I encourage you to think about two random colors and imagining a gradient between them and then drawing said gradient in RGB and HSL color spaces. In both cases it will be wildly different from what you'd expect or could create with two blobs of oil paint on canvas.
Long answer - unfortunatelly it's quite hard to convey why we need a better color space in twitter-space but this video (while 40m long it's quite condensed) is an excellent explainer: https://www.youtube.com/watch?v=gnUYoQ1pwes
OKLCH is really easy to work with. Once you have your palette it's easy to get correct shades and hues by tweaking some values. This works great with CSS custom properties.
oklch and oklab are much easier to reason about than alternatives. For oklch, The first parameter is the lightness, the second is the chroma (essentially its saturation), and the 3rd is the hue. I find it very easy to tweak colors by making them brighter or more saturated. Unlike lch, such changes in oklch have regular effects on how the color will be percieved.

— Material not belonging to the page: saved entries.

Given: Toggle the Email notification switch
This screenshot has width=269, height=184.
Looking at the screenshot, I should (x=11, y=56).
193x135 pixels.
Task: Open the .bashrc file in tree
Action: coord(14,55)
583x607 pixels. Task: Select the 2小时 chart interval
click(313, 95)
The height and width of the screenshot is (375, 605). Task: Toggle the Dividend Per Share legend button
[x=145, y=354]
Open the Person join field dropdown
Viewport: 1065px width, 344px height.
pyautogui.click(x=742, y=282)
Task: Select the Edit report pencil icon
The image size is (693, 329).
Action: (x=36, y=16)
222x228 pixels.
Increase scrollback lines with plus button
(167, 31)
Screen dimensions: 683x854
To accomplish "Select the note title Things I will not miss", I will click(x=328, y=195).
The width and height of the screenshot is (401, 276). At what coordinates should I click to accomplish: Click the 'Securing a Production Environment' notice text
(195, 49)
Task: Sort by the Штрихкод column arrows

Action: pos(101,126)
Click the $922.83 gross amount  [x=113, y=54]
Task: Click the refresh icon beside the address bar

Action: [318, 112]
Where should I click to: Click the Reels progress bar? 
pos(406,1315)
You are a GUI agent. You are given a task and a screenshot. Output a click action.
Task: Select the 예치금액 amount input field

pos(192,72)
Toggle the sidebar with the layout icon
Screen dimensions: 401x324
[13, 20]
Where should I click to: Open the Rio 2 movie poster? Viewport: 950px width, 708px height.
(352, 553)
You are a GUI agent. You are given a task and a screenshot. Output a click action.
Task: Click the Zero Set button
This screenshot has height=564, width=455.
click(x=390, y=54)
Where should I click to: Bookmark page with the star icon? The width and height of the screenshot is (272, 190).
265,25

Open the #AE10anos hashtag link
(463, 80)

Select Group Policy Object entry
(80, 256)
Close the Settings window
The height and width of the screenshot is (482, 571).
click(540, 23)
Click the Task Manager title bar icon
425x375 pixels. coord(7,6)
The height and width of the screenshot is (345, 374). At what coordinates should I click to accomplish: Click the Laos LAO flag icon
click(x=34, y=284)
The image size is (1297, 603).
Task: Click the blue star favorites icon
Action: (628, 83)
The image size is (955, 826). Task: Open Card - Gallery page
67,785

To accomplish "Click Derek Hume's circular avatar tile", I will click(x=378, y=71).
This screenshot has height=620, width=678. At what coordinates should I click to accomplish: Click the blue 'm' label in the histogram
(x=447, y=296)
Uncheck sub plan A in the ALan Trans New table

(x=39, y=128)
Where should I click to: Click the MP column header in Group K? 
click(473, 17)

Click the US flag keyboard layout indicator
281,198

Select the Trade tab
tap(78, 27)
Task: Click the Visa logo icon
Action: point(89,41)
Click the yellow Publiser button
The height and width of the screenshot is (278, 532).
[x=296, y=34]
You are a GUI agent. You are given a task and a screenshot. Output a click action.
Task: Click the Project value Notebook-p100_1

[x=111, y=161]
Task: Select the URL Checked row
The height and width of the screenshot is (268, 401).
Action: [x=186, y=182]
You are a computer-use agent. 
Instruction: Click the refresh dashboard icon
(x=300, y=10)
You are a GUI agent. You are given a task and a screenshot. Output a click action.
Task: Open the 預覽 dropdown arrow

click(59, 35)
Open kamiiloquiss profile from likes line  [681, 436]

This is the first I've heard of oklch. Here's the perspective of somebody who writes a lot of shaders: It looks similar to Hue/saturation/value encoding, which as tons of uses, but with saturation replaced with "chroma" where it seems to nonlinearly adjust saturation probably based on some perceptual study that makes it extra spicy and high science.
There are three main models to numerically model a color space.
There is an additive color mixing model, which is basically your standard RGB model, where you basically control how bright each of the red, green, and blue lamps shining at a point. There is a complementary subtractive color mixing model, which is controlling the amount of pigments you drop onto a substrate (CMYK is what you'll see used in computers these days). Then there's a third model, where you measure it according to brightness, colorfulness, and then the actual hue it is--there's a lot more variants in this model, basically any colorspace you don't recognize is this kind of model.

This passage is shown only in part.